▶ **Exercise**
Copy exactly the lines from the line holding "This screenshot has" through the end of the material, and no others; pictures stay out.

== == ==

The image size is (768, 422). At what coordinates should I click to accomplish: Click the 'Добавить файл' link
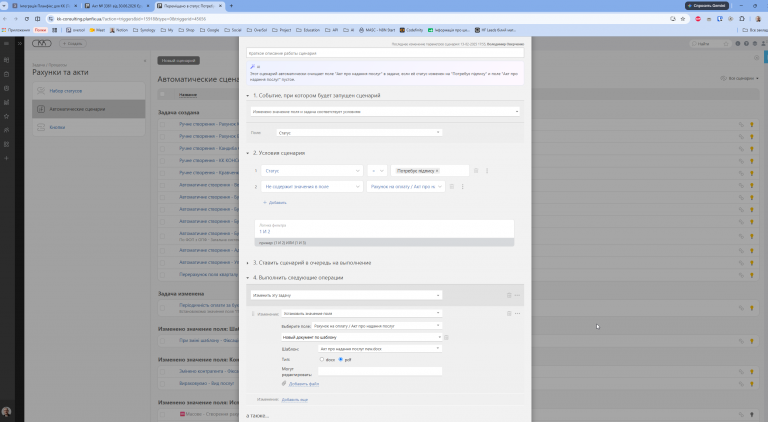pos(304,384)
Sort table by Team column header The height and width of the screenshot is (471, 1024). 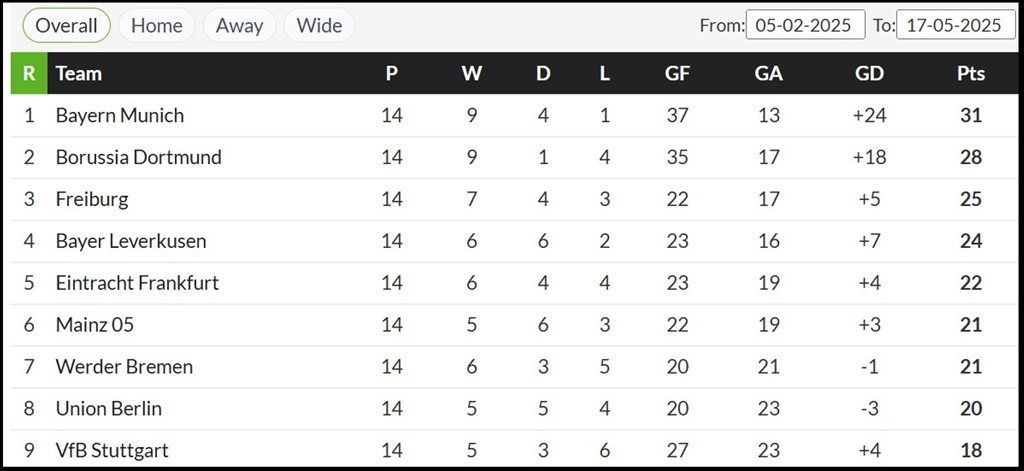[x=78, y=73]
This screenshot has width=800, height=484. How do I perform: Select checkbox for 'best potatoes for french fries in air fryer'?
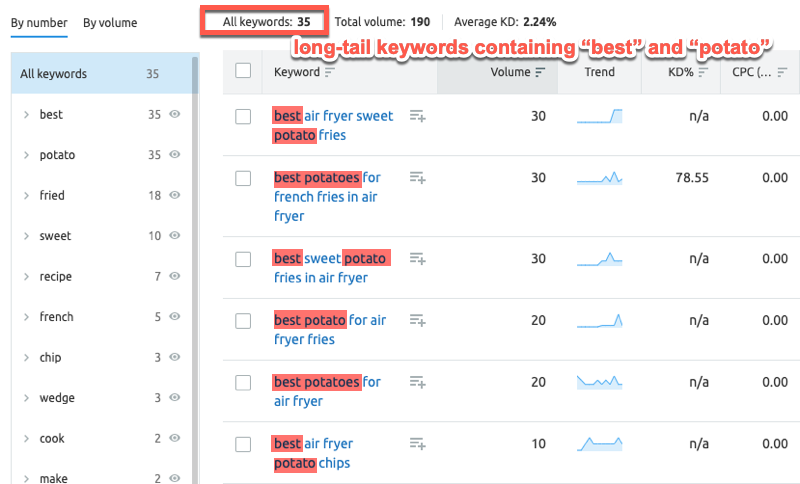point(243,178)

== == ==

▶ **Response box**
This screenshot has width=800, height=484. How do I perform: Select checkbox for 'best potatoes for french fries in air fryer'?
point(243,178)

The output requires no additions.